Saturday, May 3, 2008

Ethics

There are two basic ethical frameworks: Teleological and Deontological. The former concerns itself with the context and results (intended or actual) of ethical decisions. Deontological ethics, however, assumes that decisions can be understood in terms of rightness or wrongness. Consider this example:
Driving at night in the country, you encounter a red stop light. There are no other cars around. You wait several minutes but the light doesn't seem to change. You wonder whether it is broken. A Deontologist would turn right at the light, then perform a legal U-turn in the next available driveway. A Teleological Ethicist would simply turn left through the red light.

This is on my mind because I have encountered a situation where I can do great good by violating a rule I disagree with. I'm enough of a utilitarian to ask, "What's the harm and what's the benefit?" If I do the thing I'm contemplating, I can see no harm except possibly to myself if I'm "caught." Yet even then I think reasonable people would agree that I'm justified and that my actions were honorable and made in good faith. And so the remote risk of self harm is present and balanced against the relatively certain benefit to a person in serious need. I imagine a scale in which the two sides of the swing arm terminate at very different distances from the fulcrum. Two pounds benefit versus an ounce of risk--but how long each side?

A skeptic might ask, "How can you trust your own judgment about these risks and benefits? Shouldn't you submit your cause to the community's wisdom as recorded in law and policy?" Yet law and institutional policies are such blunt expressions of community will. That's the problem, IMHO, with Kantian ethics: you end up with impossibly generalized principles. Such propositions as "Lying is wrong" are problematic as soon as you start thinking of actual cases. This priority granted to local phenomenon is not a flaw (Kant thought that every ethical principle was worthwhile insomuch as it is universal) as it is evidence of a different understanding of the relationship of the part to the whole.

You see, some people believe that everybody should be treated the same, and they assume that it is possible to treat everyone the same with the technologies of law or policy or (in the medical profession) the "Standard of Care." Yet I would argue that no human-built system this side of heaven could possibly be impartial--nor should the quest for impartiality be the ultimate goal of law/policy/SOP. The goal is the alleviation of suffering, not avoiding "being unfair"! I think Foucault would point out that laws/policies/SOP's in all cases serve the institution, and not the individual. The individuals resist this to a greater or lesser degree, and an equilibrium is established.

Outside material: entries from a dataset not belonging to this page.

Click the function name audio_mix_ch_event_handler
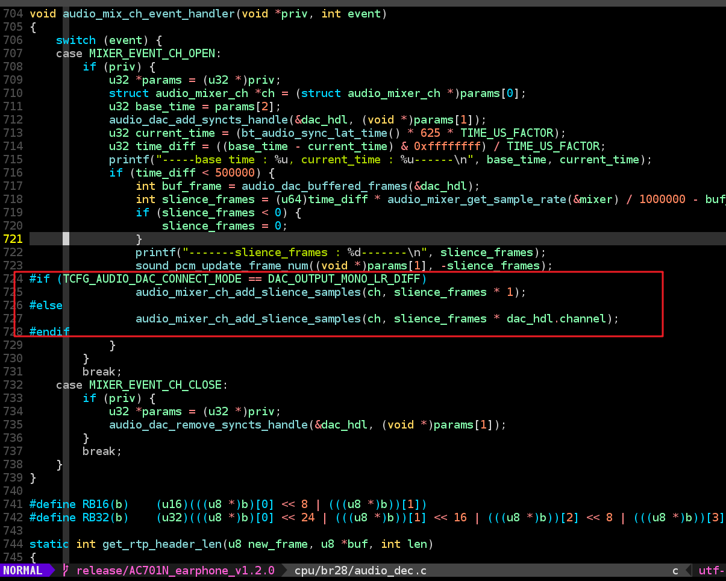Image resolution: width=726 pixels, height=581 pixels. point(149,14)
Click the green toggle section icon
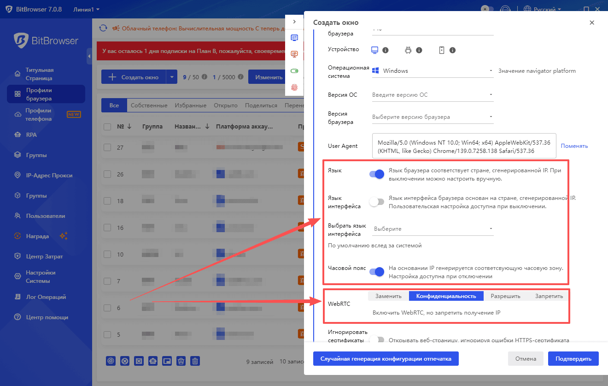Screen dimensions: 608x386 294,70
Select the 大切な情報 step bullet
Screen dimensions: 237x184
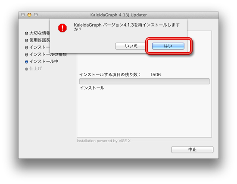(x=26, y=33)
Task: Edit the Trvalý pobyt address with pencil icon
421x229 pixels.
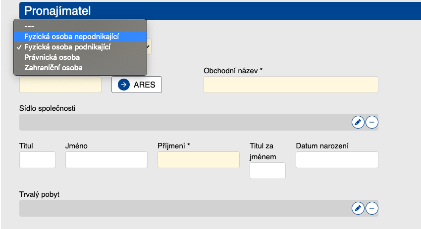Action: pyautogui.click(x=358, y=208)
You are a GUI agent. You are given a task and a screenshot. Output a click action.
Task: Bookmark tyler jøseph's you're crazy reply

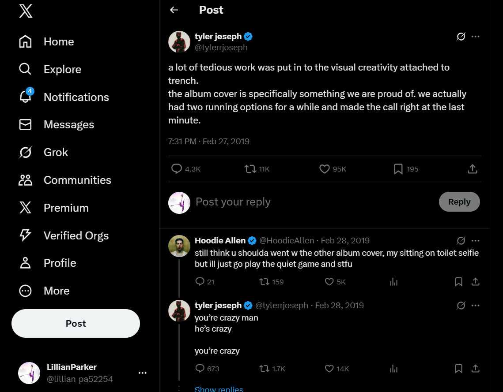[x=459, y=369]
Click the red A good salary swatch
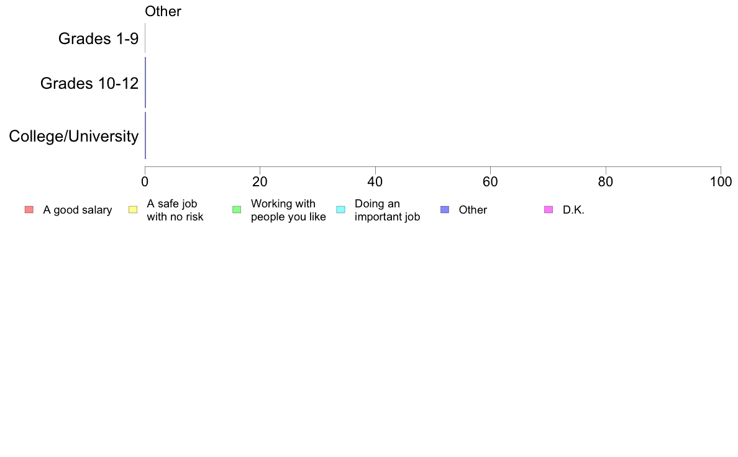The width and height of the screenshot is (738, 457). tap(29, 210)
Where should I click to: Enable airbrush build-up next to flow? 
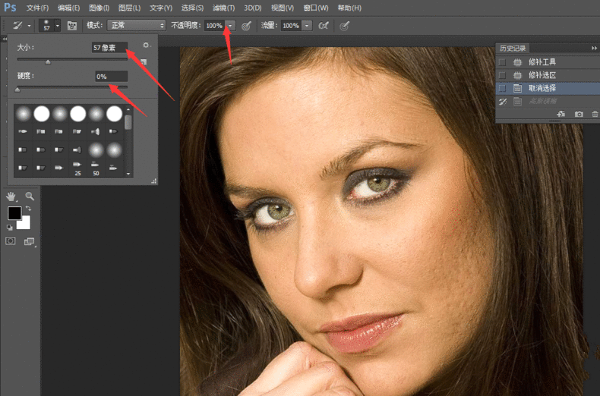tap(324, 25)
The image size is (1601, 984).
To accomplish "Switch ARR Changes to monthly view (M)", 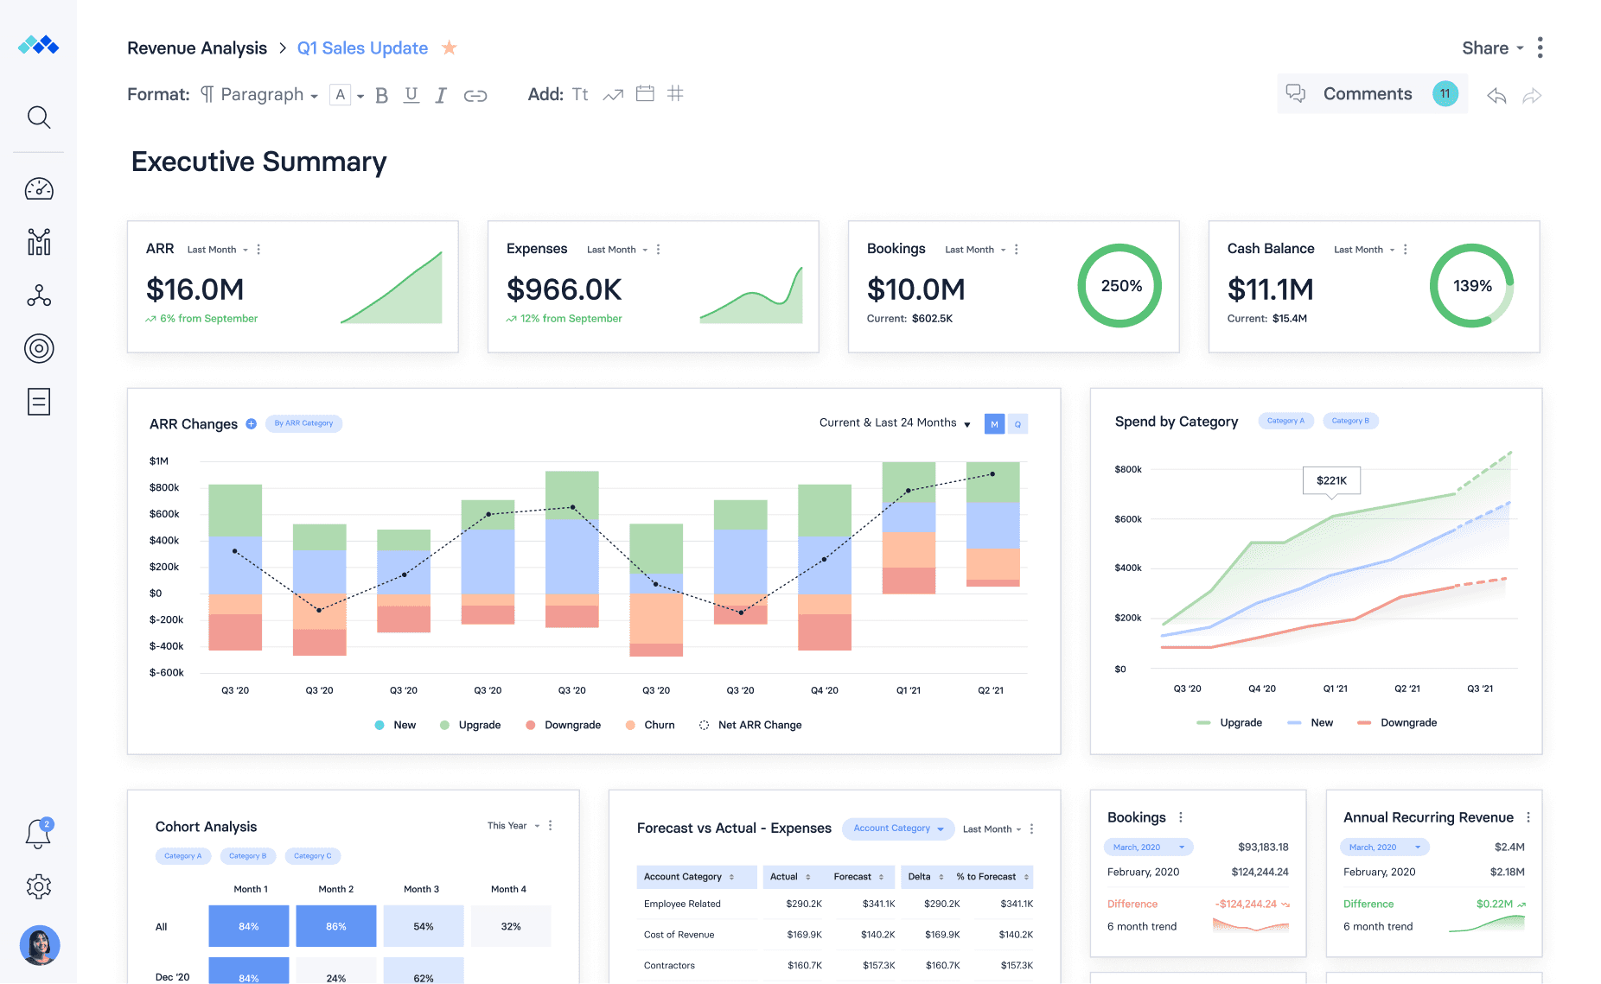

I know, this sounds really abstract. But as Aristotle pointed out, the study of ethics is no small thing, but rather answers the question "how ought we live?" And these days I could take a remote risk to bring great relief. So my decision affects more lives than my own.

Does it matter that I'm a priest? Well, yes, I think it does. I'm not only constrained by the ethical obligations of baptism (think "WWJD" or the more classical formulation "Imitatio Christi"), but also by the fact that I must avoid being a "scandal" to my congregation (cf. St. Paul discussing eating meat sacrificed to idols). I think that priests that deny the fact that their role as leader and example constrains them somewhat are fooling themselves. If Jesus were alive today, he'd be arrested. But it's hard to lead a congregation from jail. This is obvious, more subtle truth is available by thinking about what Jesus might say from jail. Sure, there's MLK's letter. But check out "The Grand Inquisitor" chapter of Dostoevsky's The Brother's Karamazov.

Above is scan of a page of Dostoevsky's notes from chapter five. My point is just that as a priest I do have a different ethical obligation than a non-priest, just as doctors and lawyers have ethical obligations peculiar to their professions.

Anway, the main thing I learned from sitting at the feet of ethicists like Margaret Farley and Thomas Ogletree is that there are always more questions to ask. In fact, you can easily stall ethical pronouncement by multiplying mitigating factors. The result is a certain humility about ethics which brings us, I think, back to where we started: I know a person I could greatly help by assuming a small risk. Jesus would do it--shall I?

-t

1 comment:

Felicity Pickup said...

I've wanted to comment on this deserving posting for three days now but, unusually, find myself constrained by an urge to be respectful. Don't know to whom, to what or why.

But probably better that I didn't as the gist of it would have been my female chauvinistic belief that men are such stupid creatures.

But I'm very grateful for your reference to " MLK's letter" which not only drew my attention to a whopping gap in my education but starts to fill it.